The policy of the trade unions is the direct product of their pro-capitalist orientation. UFO and VC were established and expanded due to widespread anger among workers at the close ties between Verdi and other unions affiliated with the German Trade Union Confederation (DGB) to management. For example, Verdi official Christine Behle is deputy chairwoman of the company’s supervisory board.
But UFO and VC identify just as much with the company’s concerns as Verdi. As soon as Lufthansa offers the smallest indication that it is prepared to negotiate with UFO and VC, the union representatives throw themselves at the company’s feet. This is because their top priority is to be recognised by the board as a trade union rather than waging a genuine struggle against it. When they organise strikes or other job actions, they always do so only against one part of the company, making it easier for the board to compensate for any lost revenue by deploying strike-breakers.

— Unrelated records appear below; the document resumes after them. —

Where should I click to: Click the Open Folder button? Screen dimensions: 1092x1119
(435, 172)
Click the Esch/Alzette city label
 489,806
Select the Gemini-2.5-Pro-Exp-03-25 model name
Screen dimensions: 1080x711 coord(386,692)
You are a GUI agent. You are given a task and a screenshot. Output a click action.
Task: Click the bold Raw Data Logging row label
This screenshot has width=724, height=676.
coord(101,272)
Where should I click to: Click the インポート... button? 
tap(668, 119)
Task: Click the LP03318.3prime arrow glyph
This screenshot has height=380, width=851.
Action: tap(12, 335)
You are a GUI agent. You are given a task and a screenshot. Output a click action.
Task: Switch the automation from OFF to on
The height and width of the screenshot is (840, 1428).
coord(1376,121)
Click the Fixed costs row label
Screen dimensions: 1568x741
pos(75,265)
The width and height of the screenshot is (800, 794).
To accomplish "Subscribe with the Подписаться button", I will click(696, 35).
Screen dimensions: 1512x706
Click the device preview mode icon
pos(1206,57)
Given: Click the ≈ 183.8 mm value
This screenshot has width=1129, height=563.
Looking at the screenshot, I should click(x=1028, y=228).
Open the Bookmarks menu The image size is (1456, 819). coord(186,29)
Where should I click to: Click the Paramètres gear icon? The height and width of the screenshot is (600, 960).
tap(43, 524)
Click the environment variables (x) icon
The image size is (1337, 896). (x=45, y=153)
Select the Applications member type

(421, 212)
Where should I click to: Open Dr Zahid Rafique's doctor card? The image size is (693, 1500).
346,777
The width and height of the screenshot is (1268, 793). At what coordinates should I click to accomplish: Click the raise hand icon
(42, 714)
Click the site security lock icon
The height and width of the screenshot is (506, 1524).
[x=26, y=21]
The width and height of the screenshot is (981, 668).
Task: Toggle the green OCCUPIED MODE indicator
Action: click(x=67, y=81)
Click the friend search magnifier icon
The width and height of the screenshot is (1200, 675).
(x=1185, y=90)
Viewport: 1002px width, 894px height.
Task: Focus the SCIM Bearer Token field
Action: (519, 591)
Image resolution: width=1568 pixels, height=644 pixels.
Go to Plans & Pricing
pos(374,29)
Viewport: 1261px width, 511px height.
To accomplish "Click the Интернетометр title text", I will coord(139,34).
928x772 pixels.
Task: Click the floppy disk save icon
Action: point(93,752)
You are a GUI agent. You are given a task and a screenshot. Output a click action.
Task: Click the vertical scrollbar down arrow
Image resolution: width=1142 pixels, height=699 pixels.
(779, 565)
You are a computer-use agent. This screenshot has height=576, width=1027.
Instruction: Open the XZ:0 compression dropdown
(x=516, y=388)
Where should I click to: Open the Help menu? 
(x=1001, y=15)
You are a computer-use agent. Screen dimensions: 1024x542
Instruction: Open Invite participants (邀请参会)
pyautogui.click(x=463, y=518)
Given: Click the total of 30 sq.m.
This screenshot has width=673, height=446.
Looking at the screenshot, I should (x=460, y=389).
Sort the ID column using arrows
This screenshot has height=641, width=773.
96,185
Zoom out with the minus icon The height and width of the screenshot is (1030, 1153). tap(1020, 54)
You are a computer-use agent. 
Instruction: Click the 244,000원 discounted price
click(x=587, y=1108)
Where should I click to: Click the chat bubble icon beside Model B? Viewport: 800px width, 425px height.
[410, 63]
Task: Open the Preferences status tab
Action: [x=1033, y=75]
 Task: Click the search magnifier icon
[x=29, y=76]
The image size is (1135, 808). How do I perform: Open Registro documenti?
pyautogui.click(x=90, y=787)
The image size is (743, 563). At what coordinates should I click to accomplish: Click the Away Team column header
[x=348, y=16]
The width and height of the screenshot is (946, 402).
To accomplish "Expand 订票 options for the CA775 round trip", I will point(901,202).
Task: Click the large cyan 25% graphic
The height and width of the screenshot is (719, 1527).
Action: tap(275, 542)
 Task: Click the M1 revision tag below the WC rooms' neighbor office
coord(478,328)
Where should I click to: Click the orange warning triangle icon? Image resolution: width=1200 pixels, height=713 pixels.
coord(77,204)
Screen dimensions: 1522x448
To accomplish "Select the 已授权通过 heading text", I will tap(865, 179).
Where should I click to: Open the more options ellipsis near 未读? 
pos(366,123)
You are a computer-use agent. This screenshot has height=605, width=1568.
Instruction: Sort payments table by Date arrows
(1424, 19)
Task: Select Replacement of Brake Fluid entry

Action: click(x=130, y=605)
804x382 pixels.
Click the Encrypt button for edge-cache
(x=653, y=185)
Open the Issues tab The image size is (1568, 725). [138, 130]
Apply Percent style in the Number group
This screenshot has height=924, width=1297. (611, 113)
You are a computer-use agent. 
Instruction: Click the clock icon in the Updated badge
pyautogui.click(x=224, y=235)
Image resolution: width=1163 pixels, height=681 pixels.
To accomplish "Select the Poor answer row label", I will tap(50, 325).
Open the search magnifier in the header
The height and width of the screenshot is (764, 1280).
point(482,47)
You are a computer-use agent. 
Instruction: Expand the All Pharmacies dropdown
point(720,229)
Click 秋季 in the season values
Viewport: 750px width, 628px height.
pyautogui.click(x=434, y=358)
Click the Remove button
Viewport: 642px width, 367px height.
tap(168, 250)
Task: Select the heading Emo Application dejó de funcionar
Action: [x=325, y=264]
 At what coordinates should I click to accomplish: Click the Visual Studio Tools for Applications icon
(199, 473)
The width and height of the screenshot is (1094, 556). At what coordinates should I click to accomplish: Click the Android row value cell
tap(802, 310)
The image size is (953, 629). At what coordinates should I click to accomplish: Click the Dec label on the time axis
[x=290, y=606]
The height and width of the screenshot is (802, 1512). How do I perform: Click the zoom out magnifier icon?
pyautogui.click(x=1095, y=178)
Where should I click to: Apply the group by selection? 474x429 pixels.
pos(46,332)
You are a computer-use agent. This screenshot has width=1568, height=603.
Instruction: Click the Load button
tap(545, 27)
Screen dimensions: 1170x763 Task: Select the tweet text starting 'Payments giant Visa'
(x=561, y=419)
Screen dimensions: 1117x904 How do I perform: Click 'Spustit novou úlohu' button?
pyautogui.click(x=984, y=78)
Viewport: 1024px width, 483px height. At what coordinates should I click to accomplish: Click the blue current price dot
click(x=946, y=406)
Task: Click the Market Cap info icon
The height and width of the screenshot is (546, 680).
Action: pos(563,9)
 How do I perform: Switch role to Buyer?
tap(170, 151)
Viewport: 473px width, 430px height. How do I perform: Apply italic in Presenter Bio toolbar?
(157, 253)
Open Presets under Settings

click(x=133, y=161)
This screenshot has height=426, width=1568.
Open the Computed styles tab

The most recent strike was a three-day stoppage by GermanWings flight attendants over the New Year. The outcome of this strike was that Lufthansa accepted talks, which resulted in a joint statement of intent at the end of January. Both parties, i.e., the company and UFO, “agreed to a multi-part procedure to resolve the conflict,” including a “major” arbitration process, “until the conclusion of which labour peace will prevail at Lufthansa.”
As recently as March 16, representatives of UFO and other unions spoke at an “air travel conference” in Berlin on how the airlines could make it through the coronavirus crisis unscathed. “To an unprecedented degree, employer associations, trade unions and other industry representatives were in agreement today that the emergency measures adopted by the government were welcome, but far from sufficient,” Baublies, who participated on behalf of UFO, enthusiastically reported.
“Profession-based unions with their detailed knowledge of the branch can now use their advantage and will fight to ensure that the particular requirements of the airline sector are protected and special problems resolved,” added UFO president Flohr.
Three weeks later, Europe’s largest airline then announced how it intends to resolve those special problems: with a multibillion-euro bailout from the government and billions more in savings through the elimination of up to 18,000 jobs.